• Stored items:
+===+

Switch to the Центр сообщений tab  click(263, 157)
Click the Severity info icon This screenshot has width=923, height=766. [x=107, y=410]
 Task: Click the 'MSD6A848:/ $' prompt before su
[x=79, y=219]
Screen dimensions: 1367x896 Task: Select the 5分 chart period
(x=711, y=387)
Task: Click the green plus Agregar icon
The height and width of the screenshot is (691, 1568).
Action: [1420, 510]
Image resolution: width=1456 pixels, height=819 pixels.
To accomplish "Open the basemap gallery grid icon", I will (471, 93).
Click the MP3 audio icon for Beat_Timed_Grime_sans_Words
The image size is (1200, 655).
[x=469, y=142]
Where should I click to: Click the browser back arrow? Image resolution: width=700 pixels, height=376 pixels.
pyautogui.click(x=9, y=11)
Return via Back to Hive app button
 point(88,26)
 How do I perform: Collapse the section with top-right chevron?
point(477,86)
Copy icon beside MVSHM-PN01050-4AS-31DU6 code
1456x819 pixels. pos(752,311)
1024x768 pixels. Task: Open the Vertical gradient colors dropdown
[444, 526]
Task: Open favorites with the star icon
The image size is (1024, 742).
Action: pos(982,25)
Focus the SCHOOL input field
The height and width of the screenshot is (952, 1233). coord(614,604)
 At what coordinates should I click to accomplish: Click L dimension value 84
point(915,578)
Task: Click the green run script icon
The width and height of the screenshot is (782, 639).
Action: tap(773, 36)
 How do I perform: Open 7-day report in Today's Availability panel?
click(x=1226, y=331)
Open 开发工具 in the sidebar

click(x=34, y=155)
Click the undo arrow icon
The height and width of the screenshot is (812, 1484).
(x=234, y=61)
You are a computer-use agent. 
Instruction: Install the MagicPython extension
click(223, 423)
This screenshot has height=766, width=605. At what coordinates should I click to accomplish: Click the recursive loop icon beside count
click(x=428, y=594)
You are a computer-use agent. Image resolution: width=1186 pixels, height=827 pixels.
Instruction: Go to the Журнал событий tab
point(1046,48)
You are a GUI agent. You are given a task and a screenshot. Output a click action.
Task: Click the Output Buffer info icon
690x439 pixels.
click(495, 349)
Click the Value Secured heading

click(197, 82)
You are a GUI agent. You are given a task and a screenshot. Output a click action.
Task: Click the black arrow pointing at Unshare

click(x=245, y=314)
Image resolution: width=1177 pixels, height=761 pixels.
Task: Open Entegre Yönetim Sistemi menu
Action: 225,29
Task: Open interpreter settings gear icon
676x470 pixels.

+===+

• PROBLEM REQUIREMENTS: From the records above, pick out and copy each line holding the word "agent".

• EXPECTED OUTPUT:
You are a computer-use agent. 
You are a computer-use agent. Image resolution: width=1186 pixels, height=827 pixels.
You are a GUI agent. You are given a task and a screenshot. Output a click action.
You are a GUI agent. You are given a task and a screenshot. Output a click action.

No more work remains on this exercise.